戦場のメリークリスマス(1983年製作の映画)
5.0
そのうちネット配信か何かで見ようと思って何年も先延ばしにしていた作品でしたが、劇場で鑑賞できる機会に恵まれました。
結果、とても良い映画体験ができました。テーマ曲が耳に焼きついて、デヴィッド・シルヴィアンのForbidden Coloursを聴きながら帰りました。

演技に関して大根だとか聞き取りづらいなどというレビューを目にします。実際そうなのですが、自分が持っている日本兵のイメージにぴったりハマっていて、個人的にはむしろリアリティを感じました。

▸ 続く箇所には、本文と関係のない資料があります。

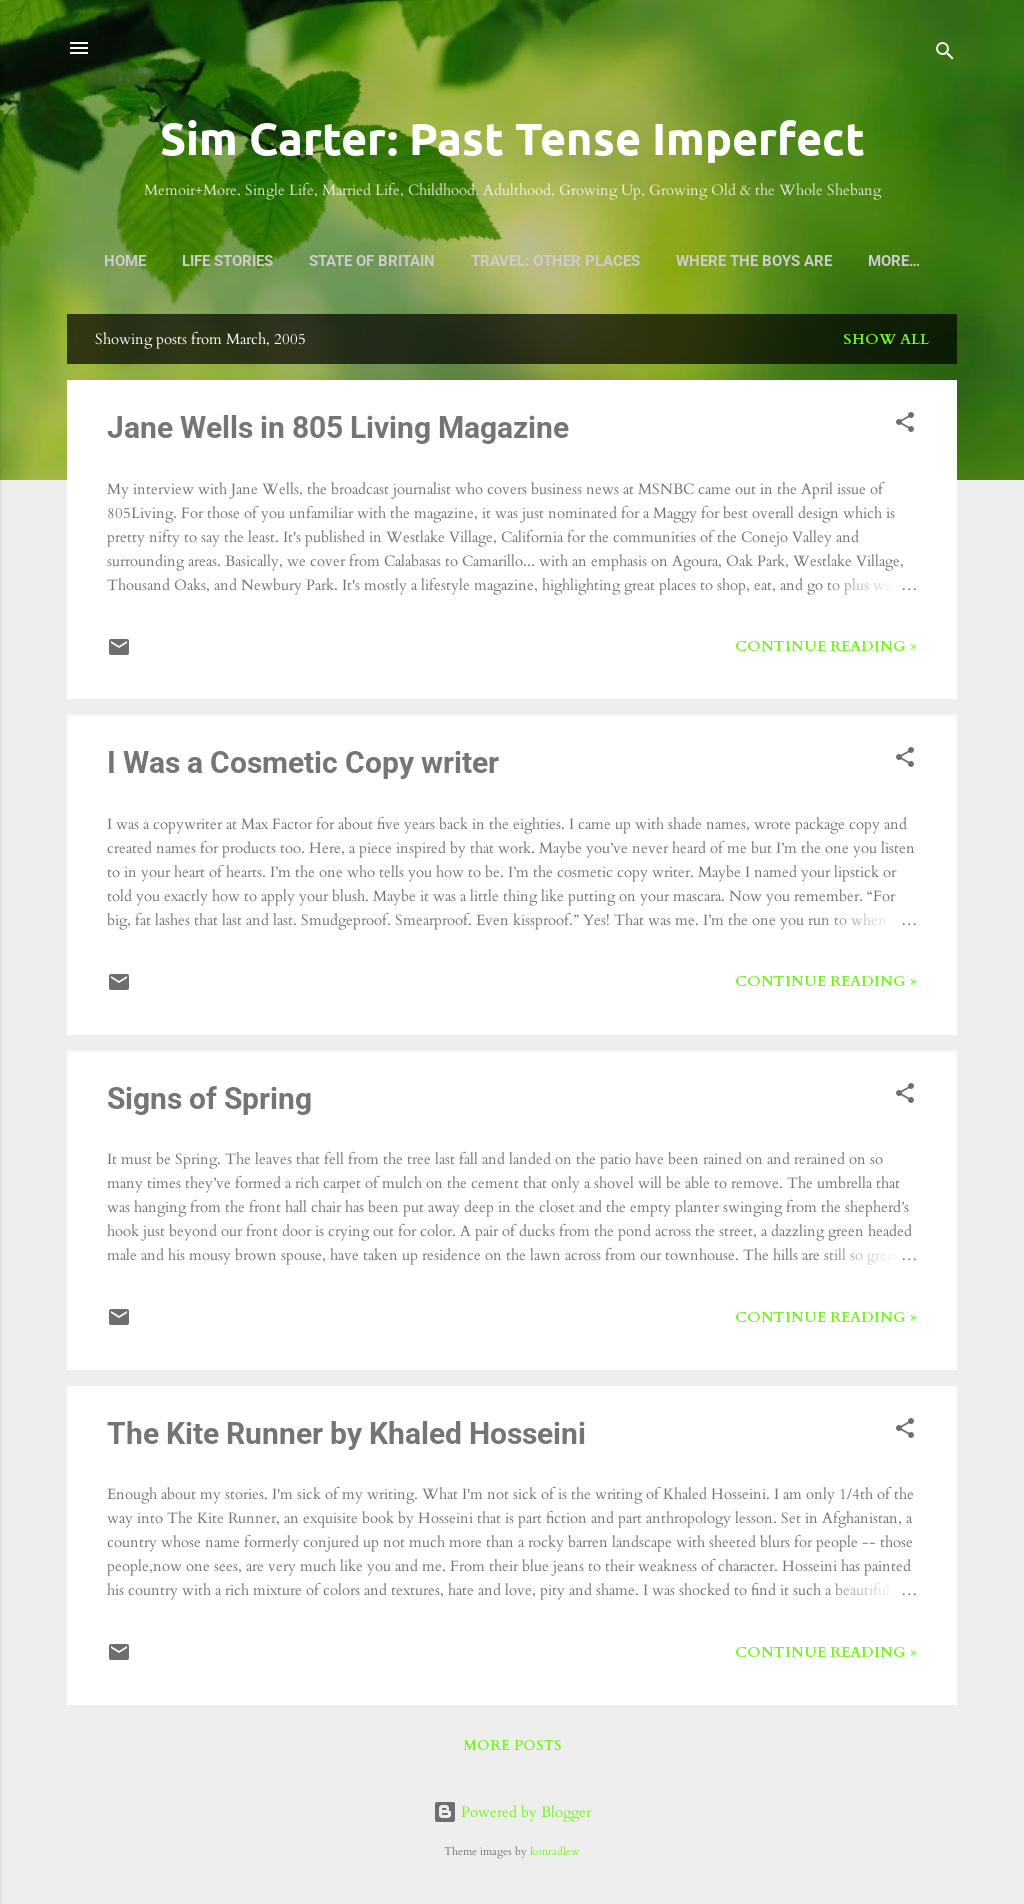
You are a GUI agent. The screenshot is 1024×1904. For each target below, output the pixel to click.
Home (125, 261)
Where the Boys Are (754, 261)
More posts (512, 1745)
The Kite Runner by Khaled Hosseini (346, 1433)
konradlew (555, 1852)
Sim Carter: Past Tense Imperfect (512, 138)
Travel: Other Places (555, 261)
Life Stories (227, 261)
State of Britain (372, 261)
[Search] (945, 54)
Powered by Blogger (512, 1812)
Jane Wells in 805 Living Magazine (338, 427)
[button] (905, 425)
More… (894, 261)
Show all (886, 339)
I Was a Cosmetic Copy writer (303, 762)
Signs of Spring (209, 1098)
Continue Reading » (826, 646)
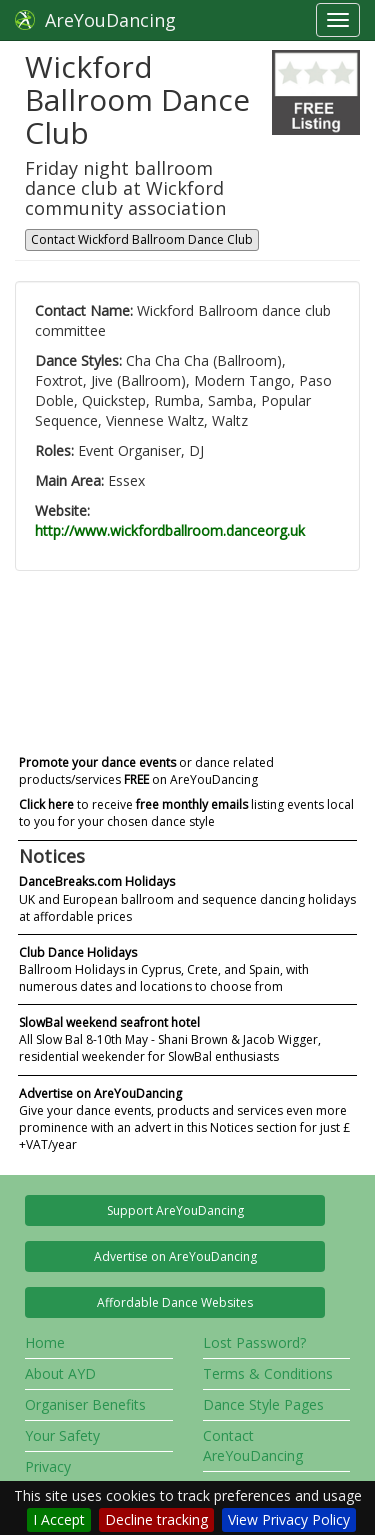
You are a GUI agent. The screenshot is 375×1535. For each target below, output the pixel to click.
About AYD (60, 1373)
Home (45, 1342)
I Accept (59, 1519)
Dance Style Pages (263, 1404)
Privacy (48, 1466)
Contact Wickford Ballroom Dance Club (142, 239)
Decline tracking (156, 1519)
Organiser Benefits (85, 1404)
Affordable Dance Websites (175, 1302)
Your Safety (62, 1435)
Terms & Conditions (268, 1373)
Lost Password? (254, 1342)
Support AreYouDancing (175, 1210)
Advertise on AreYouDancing (175, 1256)
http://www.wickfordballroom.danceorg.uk (170, 530)
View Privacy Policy (289, 1519)
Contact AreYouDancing (253, 1445)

ハラとロレンスの関係が本当に悲しい。生まれる時代や立場が違っていたら、一緒にうまい酒でも飲みながらクリスマスを祝う友人になれたかもしれない。ラストのハラの笑顔で私もようやくハラの人間味を感じました。彼は自分の信条に忠実だっただけ。テーマ曲のせいで余計に切ないラストシーンでした。

そしてなんといってもデヴィッド・ボウイが美しい。
法廷でのヨノイ大尉の「う、うつくしい…」っていう心の声、みんな聞こえたでしょ?
フッ…っと笑う表情とか、口元の動きとか、セリアズの中にデヴィッド・ボウイが透ける感じがすごく好き。何回でも見たい。

最後に、セリアズはヨノイのことをどう思っていたか、色々な解釈があると思います。原作を持ち込まず映画のみ鑑賞した上での感想という前提で、私は恋愛感情を持っていたとは思いませんでした。
セリアズは日本軍と相反する文化の象徴的な存在で、特にヨノイへのキスから亡くなるまでのシーンはセリアズなりの慈愛と贖罪と身代わりの死を表現していたように見えました。キリスト教的な美しさを感じました。

はぁ、、、
明日からまた一週間、仕事が始まるのにまだ余韻から抜け出せません。
これを書きながらまた見たくなってしまいました。多分公開期間中にもう一回くらい劇場に見に行くと思います。